3. Sister species separation - coluzzii/gambiae, which share >98% of their genome, are cleanly separated by the MLP (F1 ~1.00 vs RF ~0.96), confirming the network learns weak-signal SNP interactions that RF discards.

Confidence calibration remains strong on real data - the MLP shows high confidence (>0.99) on correct predictions and noticeably lower confidence on errors, supporting threshold-based flagging for ambiguous samples (relevant to the Platt scaling / calibrated probability outputs question above).

Feature importance now points to actual genomic positions on chromosome 3L. The RF identified biologically meaningful SNP coordinates as its top features, validating that the classification signal is genuine and not a simulation artifact.

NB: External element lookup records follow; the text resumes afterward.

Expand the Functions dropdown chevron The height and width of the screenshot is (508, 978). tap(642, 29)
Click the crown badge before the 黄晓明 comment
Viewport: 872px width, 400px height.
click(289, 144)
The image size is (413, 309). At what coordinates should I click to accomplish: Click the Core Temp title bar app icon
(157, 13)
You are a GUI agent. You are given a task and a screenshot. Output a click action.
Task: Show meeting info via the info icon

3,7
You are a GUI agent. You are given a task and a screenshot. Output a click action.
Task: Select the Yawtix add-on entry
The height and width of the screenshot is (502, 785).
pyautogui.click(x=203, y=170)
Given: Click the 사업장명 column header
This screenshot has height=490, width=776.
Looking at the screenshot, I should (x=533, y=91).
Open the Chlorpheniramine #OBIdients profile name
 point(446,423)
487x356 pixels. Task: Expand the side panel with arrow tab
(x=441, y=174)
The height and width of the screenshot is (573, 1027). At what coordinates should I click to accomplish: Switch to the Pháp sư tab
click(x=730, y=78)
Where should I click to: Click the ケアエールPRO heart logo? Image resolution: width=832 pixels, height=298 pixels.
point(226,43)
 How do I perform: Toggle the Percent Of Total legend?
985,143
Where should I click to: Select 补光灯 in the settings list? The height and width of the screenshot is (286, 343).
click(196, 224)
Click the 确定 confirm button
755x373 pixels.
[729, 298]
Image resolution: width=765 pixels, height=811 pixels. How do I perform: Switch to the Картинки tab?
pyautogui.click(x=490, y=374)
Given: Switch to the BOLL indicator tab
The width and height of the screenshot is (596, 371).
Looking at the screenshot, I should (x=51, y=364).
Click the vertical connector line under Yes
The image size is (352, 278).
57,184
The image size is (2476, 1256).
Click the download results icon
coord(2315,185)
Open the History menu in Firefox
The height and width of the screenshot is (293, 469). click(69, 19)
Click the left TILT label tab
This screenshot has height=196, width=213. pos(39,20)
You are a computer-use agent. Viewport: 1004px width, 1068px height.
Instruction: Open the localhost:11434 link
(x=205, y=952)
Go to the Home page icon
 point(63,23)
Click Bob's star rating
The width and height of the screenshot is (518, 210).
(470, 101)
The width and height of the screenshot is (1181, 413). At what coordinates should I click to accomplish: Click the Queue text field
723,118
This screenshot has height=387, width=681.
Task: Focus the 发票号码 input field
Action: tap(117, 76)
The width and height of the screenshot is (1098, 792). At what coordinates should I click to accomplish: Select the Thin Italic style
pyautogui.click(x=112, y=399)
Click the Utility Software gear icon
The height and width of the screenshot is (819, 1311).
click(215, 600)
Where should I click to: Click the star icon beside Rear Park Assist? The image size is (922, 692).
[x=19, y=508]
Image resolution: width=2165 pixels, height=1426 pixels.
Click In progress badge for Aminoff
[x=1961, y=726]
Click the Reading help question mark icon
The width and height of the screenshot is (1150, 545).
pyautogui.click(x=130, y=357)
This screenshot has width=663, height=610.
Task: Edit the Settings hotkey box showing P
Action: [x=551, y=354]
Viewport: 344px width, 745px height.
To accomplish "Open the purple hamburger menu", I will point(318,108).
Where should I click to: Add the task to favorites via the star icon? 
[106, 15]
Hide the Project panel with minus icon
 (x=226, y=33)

Class distribution (real Ag3 data):

Taxon	Samples	% of total
gambiae	~1,476	53.0%
coluzzii	~708	25.4%
arabiensis	~368	13.2%
bissau	~170	6.1%
pwani	~64	2.3%

What changed from simulated → real data:

• Feature space grew from 500 simulated SNPs to 60,467 real SNPs
• Class imbalance patterns held - gambiae still dominates at 53%
• RF accuracy improved slightly (94.25% → 95.5%), MLP improved (99.10% → 99.8%)
• The dominant RF failure mode shifted from rare-taxon collapse (gcx3) to bissau→gambiae leakage - a pattern the simulation didn't fully capture

Next steps:

• Expand beyond the 3L:1-100000 region to genome-wide SNPs
• Explore the FASTQ-based approach (k-mer features instead of genotype arrays) for the GSoC project scope
• SNP embeddings to capture linkage disequilibrium structure
• Temperature scaling for formal probability calibration

Full results with confusion matrices, training curves, per-class comparisons, and confidence distributions are in the notebook. The notebook supports both real Ag3 data (with Google Cloud auth) and simulated genotype fallback (no auth needed) , both pathways feed into the same ML pipeline.